Я чувствовала, что для меня важно поехать туда и закольцевать эту историю
– Вы чувствовали, что вам необходимо замкнуть этот круг?
– Да. Я чувствовала, что для меня важно поехать туда и закольцевать эту историю.
– Вы виделись с родственниками, оставшимися там?
– Да. В свое время, будучи в Киеве, я встречалась с родственниками моего папы. Он тоже несколько раз приезжал в Россию, бывал на Украине, встречался со своими сестрами. Для него это было очень важно. А однажды папа проехал на поезде по Сибири.
Кроме того, в Москве я встречалась с братом моей мамы. Она была очень рада, что мне удалось познакомиться с ним.
Во время этих поездок в разные времена я могла видеть изменения, которые происходили. У меня была возможность прочувствовать жизнь там, понять трудности, с которыми люди сталкиваются. Когда едешь в Россию, то для меня это что-то совсем иное, чем поездка в какую-то другую страну.

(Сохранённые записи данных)
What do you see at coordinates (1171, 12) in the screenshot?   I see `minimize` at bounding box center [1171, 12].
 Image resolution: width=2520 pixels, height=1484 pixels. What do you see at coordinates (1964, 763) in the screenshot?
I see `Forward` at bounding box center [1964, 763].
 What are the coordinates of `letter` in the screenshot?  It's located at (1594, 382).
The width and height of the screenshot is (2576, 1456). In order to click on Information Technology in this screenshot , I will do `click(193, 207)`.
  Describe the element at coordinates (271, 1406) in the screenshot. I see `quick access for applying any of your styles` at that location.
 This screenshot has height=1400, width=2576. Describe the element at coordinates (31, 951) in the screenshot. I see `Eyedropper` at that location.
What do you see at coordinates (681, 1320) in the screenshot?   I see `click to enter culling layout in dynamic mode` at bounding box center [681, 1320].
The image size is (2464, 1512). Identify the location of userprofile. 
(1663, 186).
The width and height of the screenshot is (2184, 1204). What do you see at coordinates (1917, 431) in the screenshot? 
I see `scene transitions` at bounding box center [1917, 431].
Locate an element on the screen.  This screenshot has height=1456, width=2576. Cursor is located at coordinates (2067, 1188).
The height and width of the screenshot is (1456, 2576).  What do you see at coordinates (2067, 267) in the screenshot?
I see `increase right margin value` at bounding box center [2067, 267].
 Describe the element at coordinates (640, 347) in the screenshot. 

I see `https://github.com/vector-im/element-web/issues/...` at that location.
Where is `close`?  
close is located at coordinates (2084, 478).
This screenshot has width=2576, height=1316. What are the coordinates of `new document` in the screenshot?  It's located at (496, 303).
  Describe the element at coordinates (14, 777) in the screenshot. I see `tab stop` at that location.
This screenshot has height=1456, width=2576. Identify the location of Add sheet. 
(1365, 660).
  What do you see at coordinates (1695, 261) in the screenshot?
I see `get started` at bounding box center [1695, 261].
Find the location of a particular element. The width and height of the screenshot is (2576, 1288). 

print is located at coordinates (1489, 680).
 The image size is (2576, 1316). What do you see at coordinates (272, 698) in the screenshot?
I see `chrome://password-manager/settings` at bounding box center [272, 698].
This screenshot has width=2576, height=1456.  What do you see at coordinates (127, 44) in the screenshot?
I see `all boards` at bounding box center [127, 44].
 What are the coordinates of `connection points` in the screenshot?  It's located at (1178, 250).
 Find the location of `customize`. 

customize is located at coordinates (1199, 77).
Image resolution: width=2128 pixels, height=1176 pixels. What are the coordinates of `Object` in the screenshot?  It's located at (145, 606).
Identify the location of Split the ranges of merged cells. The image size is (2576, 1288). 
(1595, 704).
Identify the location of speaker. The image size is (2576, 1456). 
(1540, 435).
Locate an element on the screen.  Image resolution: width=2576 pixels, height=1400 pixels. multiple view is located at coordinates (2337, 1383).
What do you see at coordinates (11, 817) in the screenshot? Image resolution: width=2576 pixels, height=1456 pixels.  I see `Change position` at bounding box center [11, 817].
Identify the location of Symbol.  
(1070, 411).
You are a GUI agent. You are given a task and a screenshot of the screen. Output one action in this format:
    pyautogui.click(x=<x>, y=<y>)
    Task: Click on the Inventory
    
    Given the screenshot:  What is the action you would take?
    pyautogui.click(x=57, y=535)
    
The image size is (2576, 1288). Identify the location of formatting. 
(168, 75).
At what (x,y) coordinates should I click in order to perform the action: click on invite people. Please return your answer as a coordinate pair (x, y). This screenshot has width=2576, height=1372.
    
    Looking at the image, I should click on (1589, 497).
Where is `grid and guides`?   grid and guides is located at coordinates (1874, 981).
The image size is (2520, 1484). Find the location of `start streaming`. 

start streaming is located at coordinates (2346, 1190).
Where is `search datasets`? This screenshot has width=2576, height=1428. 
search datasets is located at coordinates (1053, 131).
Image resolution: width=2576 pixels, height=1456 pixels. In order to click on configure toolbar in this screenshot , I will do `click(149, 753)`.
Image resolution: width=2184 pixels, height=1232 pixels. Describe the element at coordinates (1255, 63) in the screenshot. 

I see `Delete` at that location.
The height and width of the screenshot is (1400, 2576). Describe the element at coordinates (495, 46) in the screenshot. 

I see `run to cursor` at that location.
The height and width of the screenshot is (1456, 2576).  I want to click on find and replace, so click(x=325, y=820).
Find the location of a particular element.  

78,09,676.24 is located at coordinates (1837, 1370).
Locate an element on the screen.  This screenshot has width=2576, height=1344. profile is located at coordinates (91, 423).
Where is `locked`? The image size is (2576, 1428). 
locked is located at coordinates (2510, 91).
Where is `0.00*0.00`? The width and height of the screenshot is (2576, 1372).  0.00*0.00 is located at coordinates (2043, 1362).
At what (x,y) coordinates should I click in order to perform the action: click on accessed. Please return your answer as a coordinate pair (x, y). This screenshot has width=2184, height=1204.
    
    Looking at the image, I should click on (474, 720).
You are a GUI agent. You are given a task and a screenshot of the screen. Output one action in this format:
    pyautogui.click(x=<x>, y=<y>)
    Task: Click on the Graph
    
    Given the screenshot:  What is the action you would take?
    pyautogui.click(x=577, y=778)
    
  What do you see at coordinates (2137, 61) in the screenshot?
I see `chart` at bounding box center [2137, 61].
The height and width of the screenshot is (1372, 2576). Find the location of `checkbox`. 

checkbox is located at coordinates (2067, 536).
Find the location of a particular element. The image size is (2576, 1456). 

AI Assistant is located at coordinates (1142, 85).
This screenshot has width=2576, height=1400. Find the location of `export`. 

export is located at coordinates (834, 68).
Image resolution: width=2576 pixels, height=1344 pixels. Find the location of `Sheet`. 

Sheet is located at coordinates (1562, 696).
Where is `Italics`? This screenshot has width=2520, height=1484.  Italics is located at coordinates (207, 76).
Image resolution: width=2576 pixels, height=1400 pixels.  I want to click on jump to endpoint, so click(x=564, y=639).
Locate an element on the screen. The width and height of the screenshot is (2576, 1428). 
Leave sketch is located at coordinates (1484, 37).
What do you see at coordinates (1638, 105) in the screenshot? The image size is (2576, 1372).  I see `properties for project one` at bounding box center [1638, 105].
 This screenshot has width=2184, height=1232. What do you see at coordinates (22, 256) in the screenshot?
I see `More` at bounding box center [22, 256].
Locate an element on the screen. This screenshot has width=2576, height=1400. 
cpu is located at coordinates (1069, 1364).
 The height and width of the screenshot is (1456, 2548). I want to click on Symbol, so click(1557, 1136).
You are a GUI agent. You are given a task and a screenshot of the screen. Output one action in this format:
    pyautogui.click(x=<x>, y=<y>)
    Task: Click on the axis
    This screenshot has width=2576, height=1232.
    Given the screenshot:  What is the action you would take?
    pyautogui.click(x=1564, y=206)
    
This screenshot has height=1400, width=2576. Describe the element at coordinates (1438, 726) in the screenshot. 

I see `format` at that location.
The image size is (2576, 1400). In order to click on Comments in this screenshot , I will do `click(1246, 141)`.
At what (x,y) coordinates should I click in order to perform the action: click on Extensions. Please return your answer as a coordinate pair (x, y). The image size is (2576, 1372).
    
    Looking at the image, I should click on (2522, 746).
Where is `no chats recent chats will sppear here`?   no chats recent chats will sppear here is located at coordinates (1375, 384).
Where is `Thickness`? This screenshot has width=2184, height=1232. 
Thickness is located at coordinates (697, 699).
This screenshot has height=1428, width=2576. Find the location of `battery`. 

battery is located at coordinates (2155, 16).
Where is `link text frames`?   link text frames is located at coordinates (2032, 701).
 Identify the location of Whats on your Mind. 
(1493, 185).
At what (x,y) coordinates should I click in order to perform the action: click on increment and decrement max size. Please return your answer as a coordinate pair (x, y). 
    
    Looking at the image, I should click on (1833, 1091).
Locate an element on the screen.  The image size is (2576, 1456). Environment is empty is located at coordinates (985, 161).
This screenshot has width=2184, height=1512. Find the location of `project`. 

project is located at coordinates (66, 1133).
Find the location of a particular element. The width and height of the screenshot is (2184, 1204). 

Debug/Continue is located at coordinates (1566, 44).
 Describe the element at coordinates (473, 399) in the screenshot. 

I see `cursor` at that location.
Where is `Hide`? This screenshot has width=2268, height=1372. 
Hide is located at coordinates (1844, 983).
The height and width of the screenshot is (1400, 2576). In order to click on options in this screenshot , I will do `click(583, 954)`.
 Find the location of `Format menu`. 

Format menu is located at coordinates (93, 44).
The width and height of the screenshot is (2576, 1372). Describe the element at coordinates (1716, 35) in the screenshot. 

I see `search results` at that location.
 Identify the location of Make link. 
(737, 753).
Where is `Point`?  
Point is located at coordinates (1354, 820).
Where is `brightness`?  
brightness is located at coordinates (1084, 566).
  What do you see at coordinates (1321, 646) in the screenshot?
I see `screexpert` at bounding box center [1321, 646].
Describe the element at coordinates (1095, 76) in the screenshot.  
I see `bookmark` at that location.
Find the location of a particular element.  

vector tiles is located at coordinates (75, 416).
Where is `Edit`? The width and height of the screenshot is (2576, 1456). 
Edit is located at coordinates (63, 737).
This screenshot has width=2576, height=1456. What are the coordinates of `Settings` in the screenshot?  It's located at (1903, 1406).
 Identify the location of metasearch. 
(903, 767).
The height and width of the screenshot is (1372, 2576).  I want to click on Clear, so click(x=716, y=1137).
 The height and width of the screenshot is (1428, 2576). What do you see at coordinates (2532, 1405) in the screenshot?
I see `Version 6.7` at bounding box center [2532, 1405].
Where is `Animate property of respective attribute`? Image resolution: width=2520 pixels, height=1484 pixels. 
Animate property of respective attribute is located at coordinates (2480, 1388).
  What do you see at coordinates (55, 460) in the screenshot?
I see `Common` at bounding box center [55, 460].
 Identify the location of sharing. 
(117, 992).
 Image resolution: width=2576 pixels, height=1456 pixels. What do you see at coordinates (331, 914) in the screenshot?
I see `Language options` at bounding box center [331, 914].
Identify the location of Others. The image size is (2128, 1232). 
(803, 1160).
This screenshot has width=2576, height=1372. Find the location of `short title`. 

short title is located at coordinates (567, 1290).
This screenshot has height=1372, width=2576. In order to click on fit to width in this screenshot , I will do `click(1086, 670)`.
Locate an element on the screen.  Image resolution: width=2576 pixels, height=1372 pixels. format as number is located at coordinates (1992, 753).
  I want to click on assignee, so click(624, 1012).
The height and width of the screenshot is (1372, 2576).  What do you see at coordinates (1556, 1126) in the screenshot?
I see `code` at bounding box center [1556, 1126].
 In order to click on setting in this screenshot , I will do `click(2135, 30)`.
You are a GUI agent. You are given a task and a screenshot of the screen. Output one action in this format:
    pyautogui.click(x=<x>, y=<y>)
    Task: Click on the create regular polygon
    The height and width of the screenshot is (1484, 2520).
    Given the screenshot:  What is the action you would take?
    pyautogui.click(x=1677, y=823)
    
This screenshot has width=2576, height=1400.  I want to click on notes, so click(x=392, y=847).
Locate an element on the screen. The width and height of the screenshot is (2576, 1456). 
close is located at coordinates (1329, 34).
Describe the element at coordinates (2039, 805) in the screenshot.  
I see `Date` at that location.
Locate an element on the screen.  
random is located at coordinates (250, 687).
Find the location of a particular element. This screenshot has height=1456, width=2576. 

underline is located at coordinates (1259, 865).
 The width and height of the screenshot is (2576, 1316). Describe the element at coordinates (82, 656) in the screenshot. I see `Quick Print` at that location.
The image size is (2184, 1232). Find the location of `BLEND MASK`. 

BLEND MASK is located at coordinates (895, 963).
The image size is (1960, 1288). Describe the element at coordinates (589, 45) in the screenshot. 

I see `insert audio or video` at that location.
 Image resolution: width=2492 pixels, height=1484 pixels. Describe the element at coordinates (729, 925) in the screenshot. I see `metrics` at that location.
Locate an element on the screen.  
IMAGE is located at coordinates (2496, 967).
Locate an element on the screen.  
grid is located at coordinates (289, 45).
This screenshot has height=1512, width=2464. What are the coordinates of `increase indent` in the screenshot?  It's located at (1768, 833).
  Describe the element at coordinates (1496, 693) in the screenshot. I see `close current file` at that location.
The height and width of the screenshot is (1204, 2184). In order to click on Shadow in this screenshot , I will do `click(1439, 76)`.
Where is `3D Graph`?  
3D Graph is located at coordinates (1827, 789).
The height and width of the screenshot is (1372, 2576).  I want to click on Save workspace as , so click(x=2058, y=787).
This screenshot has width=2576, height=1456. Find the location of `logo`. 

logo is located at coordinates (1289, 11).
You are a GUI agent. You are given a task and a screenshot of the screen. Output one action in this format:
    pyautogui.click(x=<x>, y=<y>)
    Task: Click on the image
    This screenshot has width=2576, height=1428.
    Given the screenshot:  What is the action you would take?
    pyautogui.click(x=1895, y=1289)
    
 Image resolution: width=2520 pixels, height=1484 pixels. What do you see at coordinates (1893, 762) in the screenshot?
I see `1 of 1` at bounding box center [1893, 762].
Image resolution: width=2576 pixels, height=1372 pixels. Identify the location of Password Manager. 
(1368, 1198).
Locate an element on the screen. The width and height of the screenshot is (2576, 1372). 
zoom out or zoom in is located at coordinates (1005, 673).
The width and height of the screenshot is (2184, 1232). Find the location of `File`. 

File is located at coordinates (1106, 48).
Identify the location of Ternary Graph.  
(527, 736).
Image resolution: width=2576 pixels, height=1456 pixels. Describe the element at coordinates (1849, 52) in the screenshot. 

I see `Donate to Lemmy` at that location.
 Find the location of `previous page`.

Что сделать |
Продолжите отрывок интервью о поездках к родственникам в Россию и на Украину, начав сразу после его последней фразы. Записи здесь никак не используются.

Ответ на задание |
Позвольте, я попробую объяснить это. Увы, вы понимаете, что жизнь трудна. Вы не чувствуете себя непринужденно, как в других странах. Вы ощущаете напряжение, скованность. Например, когда я была в Санкт-Петербурге в 2003-м году, то встретилась с родственниками по материнской линии. Это прекрасные люди, но они были очень сдержанными.
– Перед вашими глазами прошла вся история русской эмиграции в США в XX веке. Как она менялась в течение этого века?
– На самом деле, в течение последних лет в район Сан-Франциско приезжает очень много русских, они живут в новых местах, где раньше никого из нас не было. Можно сказать, это своего рода экспансия русских, которые переехали из России.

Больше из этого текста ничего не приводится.